For two hours the word had been sent out far and wide to the vast grassroots network of the ‘Yes’ campaign. The word was simple. Watch the First Minister. Listen to his message. And then make it happen.

And they did make it happen.

Hundreds and hundreds of thousands hit the streets and made it happen. By ten o’clock the news channels carried pictures from supermarkets where the milk shelves had been stripped bare.

Never in the course of human history had so many people been given so much milk in such a short period of time.

Nobody was attacked. No cars were vandalised. No walls were daubed in graffiti. And as the evening stretched out, hundreds of thousands of Scots living in England were also handed pints of milk by their neighbours.

By midnight the wave of hate had faded to nothing and the First Minister of Scotland was the undisputed man of the hour. He fielded congratulatory calls from all over the world. The White House was on the phone a little after eleven and his conversation with a chuckling Archbishop Tutu was played live across the airwaves.

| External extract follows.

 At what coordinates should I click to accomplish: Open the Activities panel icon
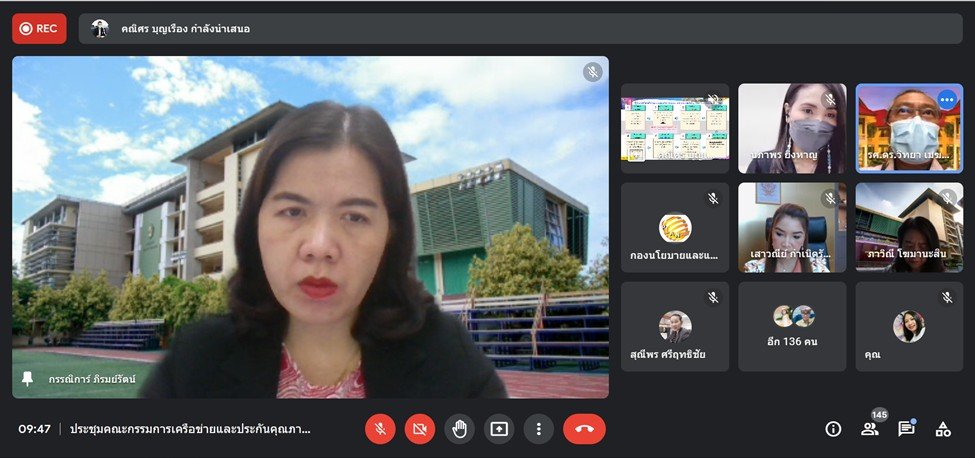pyautogui.click(x=942, y=429)
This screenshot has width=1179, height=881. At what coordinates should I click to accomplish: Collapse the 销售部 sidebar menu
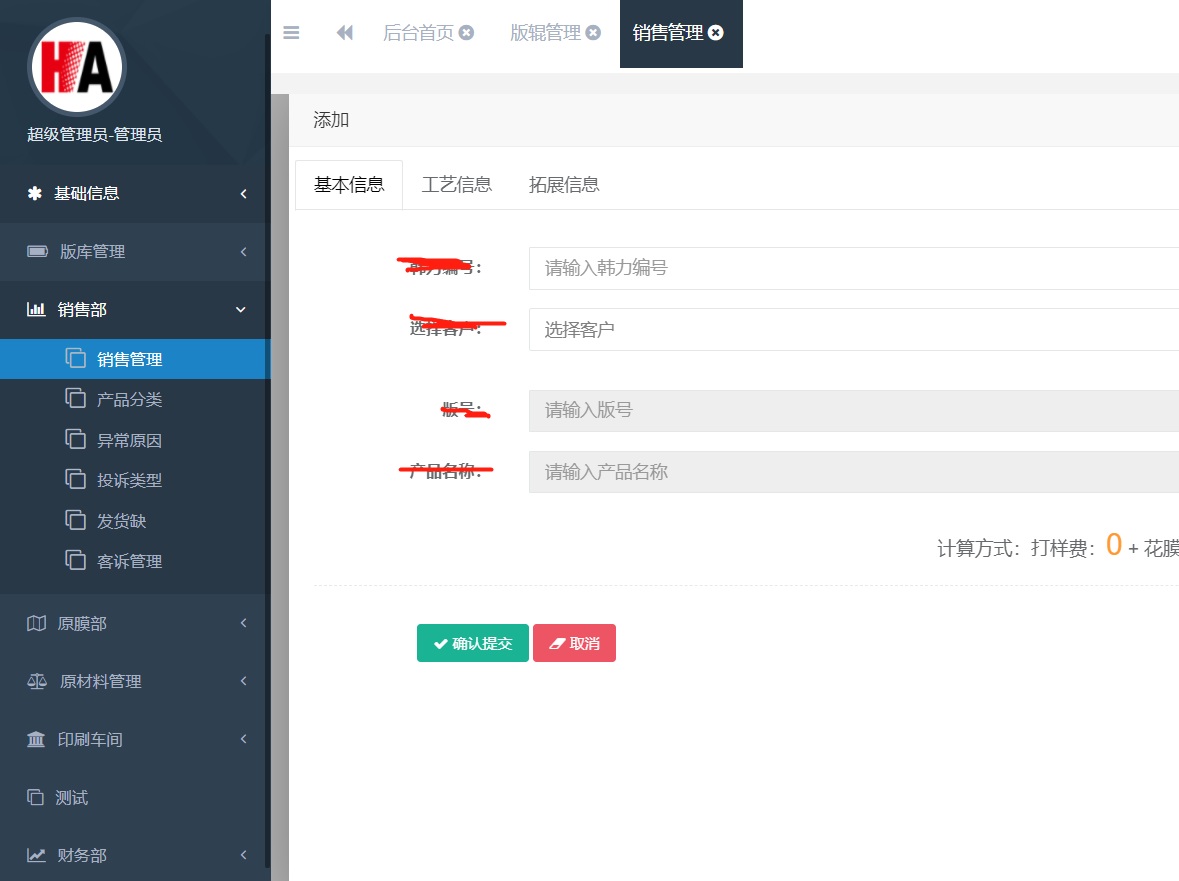(x=135, y=310)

One call became very conspicuous indeed in its absence. By midnight there had been no call from Downing St. The Prime Minister of Great Britain and Northern Ireland appeared in front of the cameras just after midnight. He looked tight lipped and furious and told the assembled gaggle of reporters that he had been too heavily involved in an emergency COBRA meeting to have time to make any calls. In the face of constant demands for his thoughts on the extraordinary broadcast from his opposite number in Edinburgh, he clearly found it hard to overcome the visceral loathing that was all too clear in his body language.

“Of course we welcome any initiatives that help to maintain law and order.”

When the questions demanded to know his response to the accusation that his Government’s anti-immigration stance was partly responsible for what had happened, he turned away and strode back through the door of number ten Downing St.

Sir Nigel snapped off the TV which had been consuming their attention for the best part of eighteen hours and stretched his tired limbs.

“Well my dear, I do believe that you are a complete and utter genius. Now it is time for a good night’s sleep and then we must wait.”

“Wait?”

“Oh yes. It is impossible to imagine what effect the events of this remarkable day will have had on Boy Masters. He will not be happy. Everything was going so very swimmingly and now everything has changed. He has lost all control of events. He will be troubled and angry. His judgement will be impaired. He will be desperate to strike back. And it is my view that he will make an enormous mistake. The mistake we have been waiting for. And so we will wait for his mistake. And then we will destroy him.”